Добавить в цитаты Настройки чтения

Страница 39 из 89

— А как, отец Никита, быть со стрельцами, которые пребудут во зле и не обратятся на путь истинный? Конечно, все они меня любят, как отца родного, однако ж половина полков ещё в сетях диавольских. Можно…

В это время дворецкий, почувствовав охоту чихнуть, большими шагами на цыпочках удалился от двери. Сгорбясь от страха, схватив левою рукою свой длинный нос и удерживая дыхание, он поспешил встать на своё место пред сенями и перекрестился, вздохнув из глубины своих лёгких, подобно человеку, которого хотели удушить и вдруг помиловали. Сердце его сильно билось. Гладя нос, который был стиснут в испуге слишком неосторожно, дворецкий шептал про себя: «Чтоб тебя волки съели, проклятого; в пору нашло на тебя чиханье!» Поуспокоившись, Савельич опять начал поглядывать на дверь рабочей горницы. Прошло более часа. Впечатление испуга постепенно ослабело, и бесёнок любопытства, высунув головку из замочной скважины, начал манить дворецкого к двери. Перекрестясь, он стал тихонько к ней приближаться; но благоразумный нос с истинным самоотвержением снова погрозил хозяину обличить его в преступлении, принудил его поспешно возвратиться на своё место и снова был стиснут. Не он первый, не он последний на свете подвергся притеснению за благонамеренное предостережение своего властелина, увлекаемого страстию. Однако ж Савельич вскоре увидел всю несправедливость свою к носу и почувствовал искреннюю к нему благодарность: едва успел он встать перед сенями, как дверь рабочей горницы отворилась, и князья вышли в столовую с Никитою, который простясь с ними и благословив их, отправился в слободу Титова полка.

— Позови ко мне десятника! — сказал старик Хованский дворецкому.

— Что прикажешь, отец наш? — спросил вошедший десятник.

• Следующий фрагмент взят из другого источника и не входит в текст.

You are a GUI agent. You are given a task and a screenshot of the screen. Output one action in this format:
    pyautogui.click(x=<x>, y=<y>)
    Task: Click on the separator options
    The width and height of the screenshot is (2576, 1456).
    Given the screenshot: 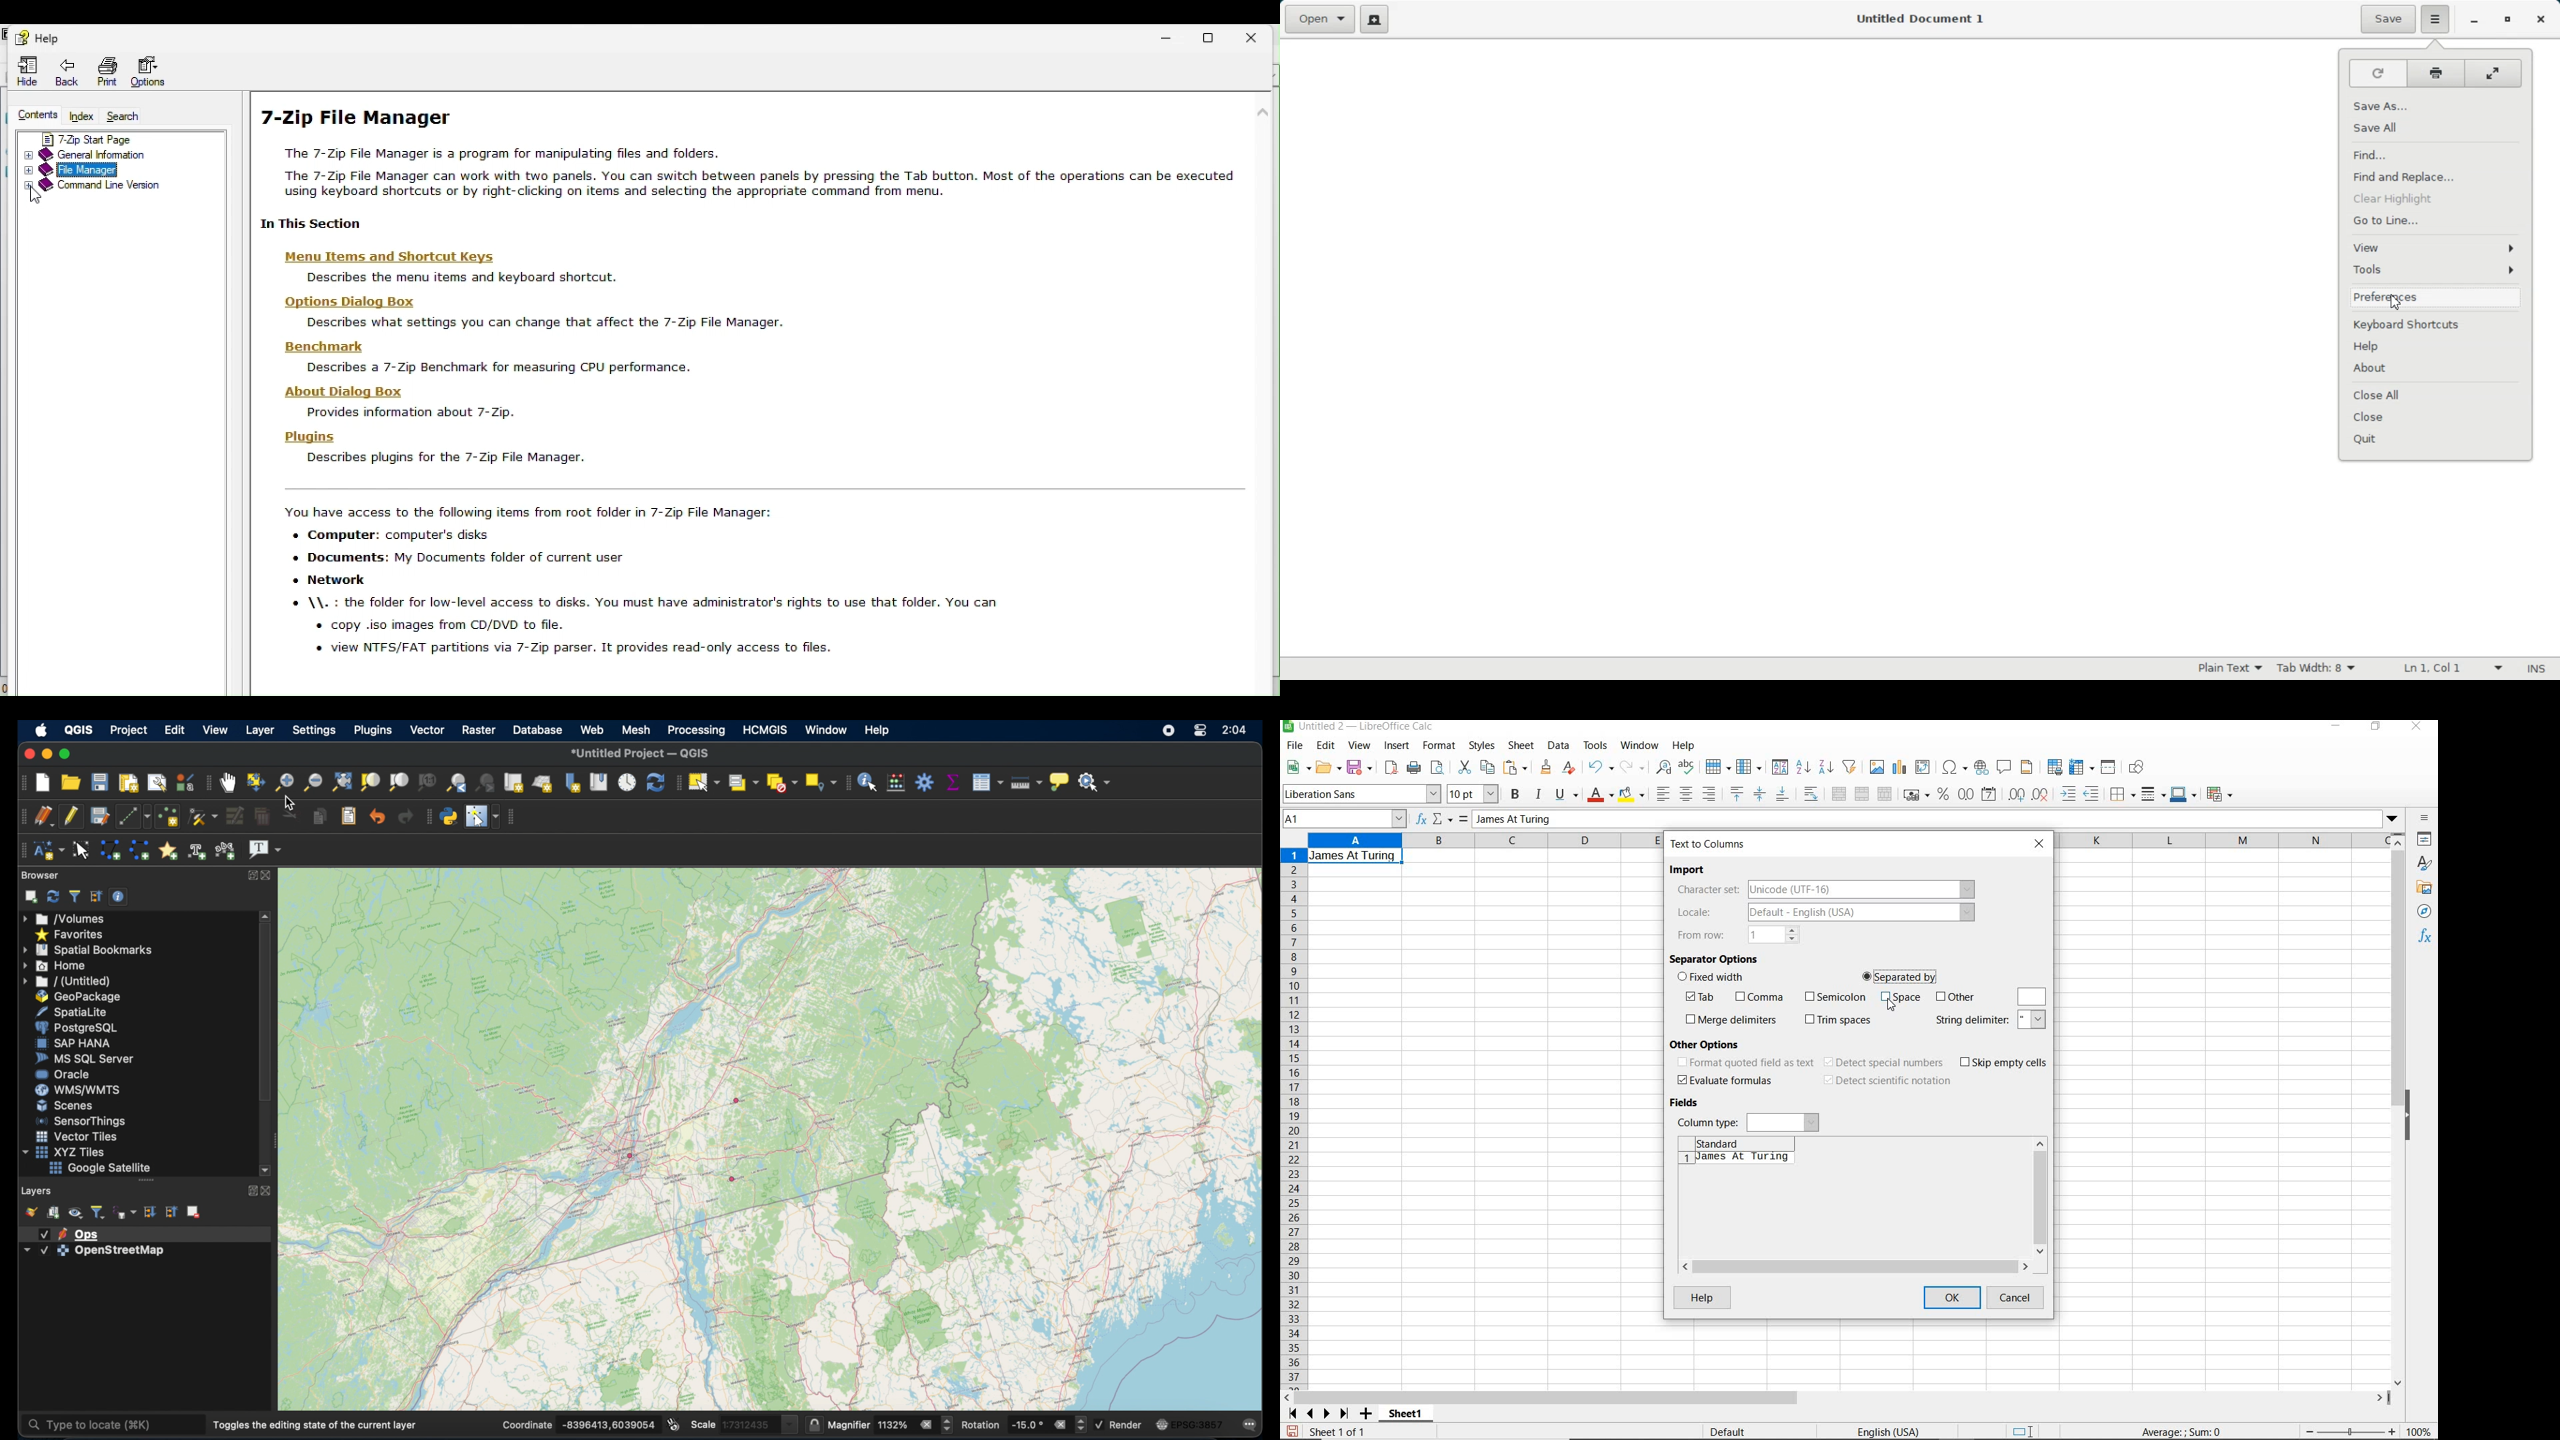 What is the action you would take?
    pyautogui.click(x=1716, y=958)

— Когда пойдёшь после смены в слободу, то объяви по всем полкам мой приказ, чтобы вперёд присылали ко мне всякий день в дом для стражи не по десяти человек, а по сту и с сотником. Слышишь ли?

— Слышу, отец наш.

— Да чтобы все были не с одними саблями, но и с ружьями. Пятьдесят человек пусть надевают кафтаны получше; они станут ходить проводниками за моею каретою, когда мне случится со двора ехать. Слышишь ли?

— Слышу, отец наш.

— Ещё пошли теперь же стрельца ко всем полковникам, подполковникам и пятисотенным; вели им сказать, что я требую их к себе сегодня вечером, через три часа после солнечного заката. Ну, ступай!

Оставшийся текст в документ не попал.